I am trying to convert a continuous measurement of a patient’s bone mineral density to a risk score which I will display to the user with the corresponding observed prevalence (observed probability of having low BMD) in a test population. I am wondering if there is a scientific way of determining the optimal number of bins (N).

  1. Am I required to perform some kind of calibration on the validation set to help determine this or is it as simple as “I want 10 bin”? If calibration is required, what metric helps determine optimal number of bins?
  2. Should I make sure each bin has the same number of samples or should it be equal ranges of the continuous score?


Binning should play no role in this context, and is counterproductive.

Can you elaborate or point me to any resource? I have a bone mineral density measurement but for regulatory reasons want to convert it to a score between 1-N. I want to display the probability of having low BMD (i.e. the observed prevalence in my test set) by the score.

by the way - you were right on this.

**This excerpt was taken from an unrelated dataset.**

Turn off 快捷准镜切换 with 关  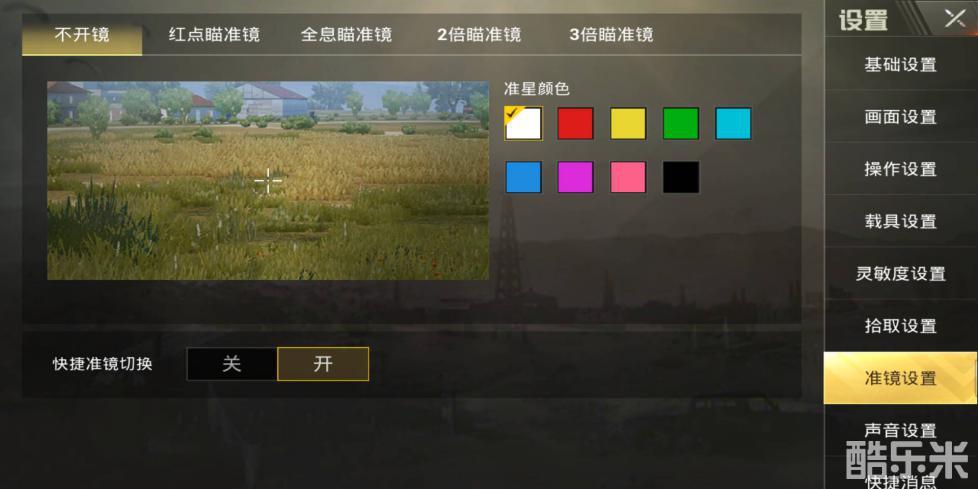click(x=231, y=364)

The threshold didn’t generalize which is why I am now trying to provide probabilities in the form of a risk score. If I were to calibrate the model to provide real world probabilities wouldn’t I need to bin them in some manner?

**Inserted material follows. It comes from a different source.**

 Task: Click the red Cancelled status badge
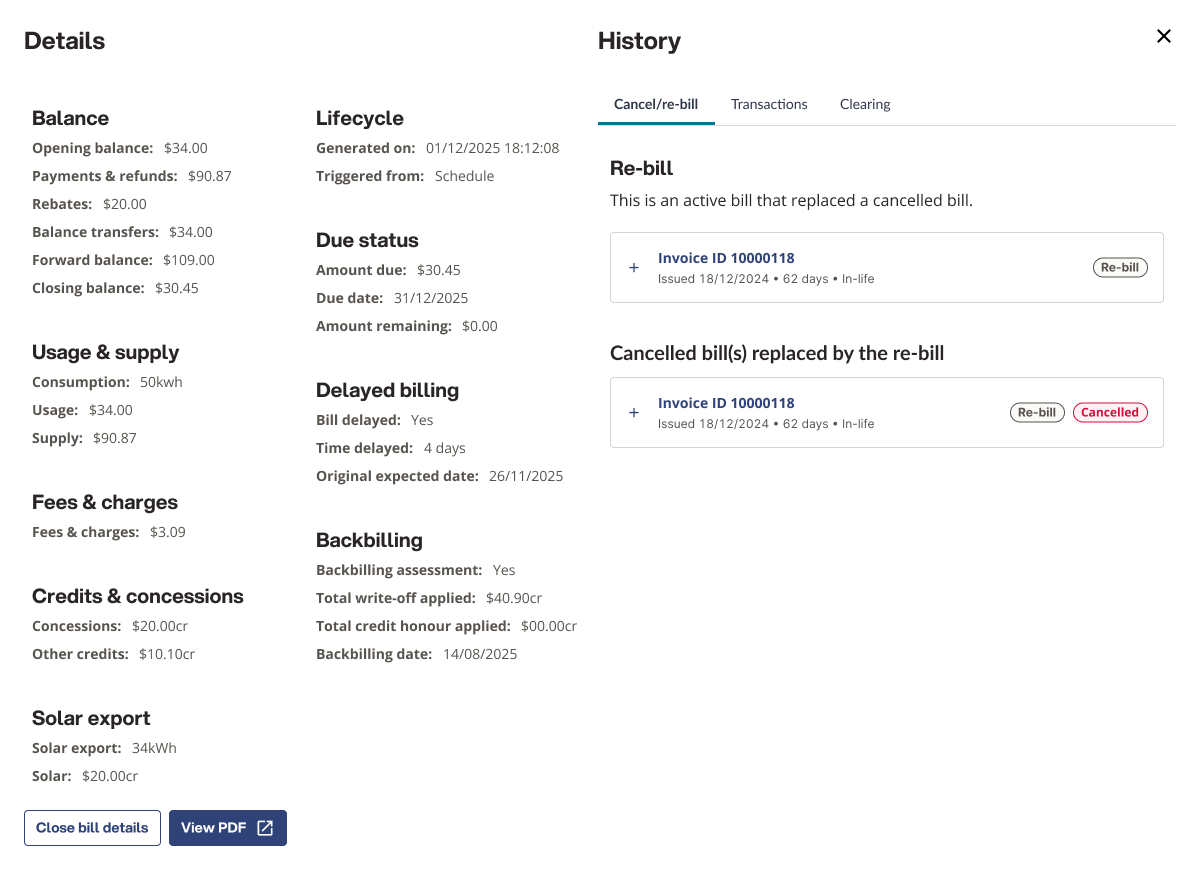(x=1110, y=412)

I’m not thinking of a single best reference right now but the RMS course notes in the chapter or ordinal models for continuous Y covers this. It shows graphs and a nomogram for computing the probability that Y \geq y for many y. You can also do that with linear models if the residuals are normally distributed with constant variance. A key message is not to assume what values of y a practitioner will want to compute Pr( \geq y) or Pr(Y \geq y) for.